━━━━━ Provided data ━━━━━

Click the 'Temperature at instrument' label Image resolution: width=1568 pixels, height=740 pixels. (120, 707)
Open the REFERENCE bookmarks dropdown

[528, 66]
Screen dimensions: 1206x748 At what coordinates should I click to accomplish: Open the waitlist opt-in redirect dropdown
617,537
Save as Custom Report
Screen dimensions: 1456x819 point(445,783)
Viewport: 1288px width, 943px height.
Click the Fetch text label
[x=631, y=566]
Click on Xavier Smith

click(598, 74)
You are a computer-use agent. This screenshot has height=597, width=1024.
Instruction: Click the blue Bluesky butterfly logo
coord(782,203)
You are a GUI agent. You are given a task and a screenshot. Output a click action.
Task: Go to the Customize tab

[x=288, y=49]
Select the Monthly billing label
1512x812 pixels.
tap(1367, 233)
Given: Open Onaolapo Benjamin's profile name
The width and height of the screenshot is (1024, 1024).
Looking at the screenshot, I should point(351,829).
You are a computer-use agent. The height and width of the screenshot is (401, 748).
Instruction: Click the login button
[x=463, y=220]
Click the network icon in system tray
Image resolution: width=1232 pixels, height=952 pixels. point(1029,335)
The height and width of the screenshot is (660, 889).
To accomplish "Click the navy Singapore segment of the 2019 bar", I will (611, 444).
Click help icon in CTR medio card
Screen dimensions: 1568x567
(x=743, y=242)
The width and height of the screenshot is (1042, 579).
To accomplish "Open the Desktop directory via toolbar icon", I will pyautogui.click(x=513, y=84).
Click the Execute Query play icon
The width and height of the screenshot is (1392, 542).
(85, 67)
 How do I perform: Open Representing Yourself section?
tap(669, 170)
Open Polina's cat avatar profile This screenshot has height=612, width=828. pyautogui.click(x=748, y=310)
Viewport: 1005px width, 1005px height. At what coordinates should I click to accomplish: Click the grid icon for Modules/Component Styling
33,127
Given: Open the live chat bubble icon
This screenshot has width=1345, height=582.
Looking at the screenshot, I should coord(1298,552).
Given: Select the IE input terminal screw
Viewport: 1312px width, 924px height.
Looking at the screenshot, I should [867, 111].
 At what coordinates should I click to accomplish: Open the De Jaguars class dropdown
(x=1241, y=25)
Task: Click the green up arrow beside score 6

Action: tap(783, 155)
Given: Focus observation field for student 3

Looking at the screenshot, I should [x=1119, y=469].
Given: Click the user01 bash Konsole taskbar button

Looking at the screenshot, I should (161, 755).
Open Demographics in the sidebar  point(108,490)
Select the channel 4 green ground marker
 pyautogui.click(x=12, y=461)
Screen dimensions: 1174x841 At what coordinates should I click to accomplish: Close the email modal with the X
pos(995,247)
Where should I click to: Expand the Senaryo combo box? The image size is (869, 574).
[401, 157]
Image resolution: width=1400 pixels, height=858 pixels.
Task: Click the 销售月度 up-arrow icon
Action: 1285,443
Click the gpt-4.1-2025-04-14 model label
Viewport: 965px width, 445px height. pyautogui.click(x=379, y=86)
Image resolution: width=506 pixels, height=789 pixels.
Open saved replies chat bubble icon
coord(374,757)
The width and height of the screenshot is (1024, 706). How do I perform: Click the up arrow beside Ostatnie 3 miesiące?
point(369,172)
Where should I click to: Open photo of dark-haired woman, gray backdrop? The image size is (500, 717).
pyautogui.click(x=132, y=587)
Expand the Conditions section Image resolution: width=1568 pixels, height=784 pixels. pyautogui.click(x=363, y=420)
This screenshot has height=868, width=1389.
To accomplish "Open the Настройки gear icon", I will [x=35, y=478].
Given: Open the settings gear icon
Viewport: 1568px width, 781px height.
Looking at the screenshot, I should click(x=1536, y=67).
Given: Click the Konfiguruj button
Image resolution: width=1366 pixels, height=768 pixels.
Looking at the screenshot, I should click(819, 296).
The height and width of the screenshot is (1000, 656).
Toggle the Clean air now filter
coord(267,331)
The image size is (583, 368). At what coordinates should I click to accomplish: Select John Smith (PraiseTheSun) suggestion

━━━━━

Give the records as a Markdown table with the columns "Row" and "Line." Begin at the line that contains "Viewport: 1288px width, 943px height.", stop after the line that contains "Looking at the screenshot, I should coord(1298,552).", and leave out blank lines.

> **Solution to this exercise**
| Row | Line |
|---|---|
| 1 | Viewport: 1288px width, 943px height. |
| 2 | Click the Fetch text label |
| 3 | [x=631, y=566] |
| 4 | Click on Xavier Smith |
| 5 | click(598, 74) |
| 6 | You are a computer-use agent. This screenshot has height=597, width=1024. |
| 7 | Instruction: Click the blue Bluesky butterfly logo |
| 8 | coord(782,203) |
| 9 | You are a GUI agent. You are given a task and a screenshot. Output a click action. |
| 10 | Task: Go to the Customize tab |
| 11 | [x=288, y=49] |
| 12 | Select the Monthly billing label |
| 13 | 1512x812 pixels. |
| 14 | tap(1367, 233) |
| 15 | Given: Open Onaolapo Benjamin's profile name |
| 16 | The width and height of the screenshot is (1024, 1024). |
| 17 | Looking at the screenshot, I should point(351,829). |
| 18 | You are a computer-use agent. The height and width of the screenshot is (401, 748). |
| 19 | Instruction: Click the login button |
| 20 | [x=463, y=220] |
| 21 | Click the network icon in system tray |
| 22 | Image resolution: width=1232 pixels, height=952 pixels. point(1029,335) |
| 23 | The height and width of the screenshot is (660, 889). |
| 24 | To accomplish "Click the navy Singapore segment of the 2019 bar", I will (611, 444). |
| 25 | Click help icon in CTR medio card |
| 26 | Screen dimensions: 1568x567 |
| 27 | (x=743, y=242) |
| 28 | The width and height of the screenshot is (1042, 579). |
| 29 | To accomplish "Open the Desktop directory via toolbar icon", I will pyautogui.click(x=513, y=84). |
| 30 | Click the Execute Query play icon |
| 31 | The width and height of the screenshot is (1392, 542). |
| 32 | (85, 67) |
| 33 |  How do I perform: Open Representing Yourself section? |
| 34 | tap(669, 170) |
| 35 | Open Polina's cat avatar profile This screenshot has height=612, width=828. pyautogui.click(x=748, y=310) |
| 36 | Viewport: 1005px width, 1005px height. At what coordinates should I click to accomplish: Click the grid icon for Modules/Component Styling |
| 37 | 33,127 |
| 38 | Given: Open the live chat bubble icon |
| 39 | This screenshot has width=1345, height=582. |
| 40 | Looking at the screenshot, I should coord(1298,552). |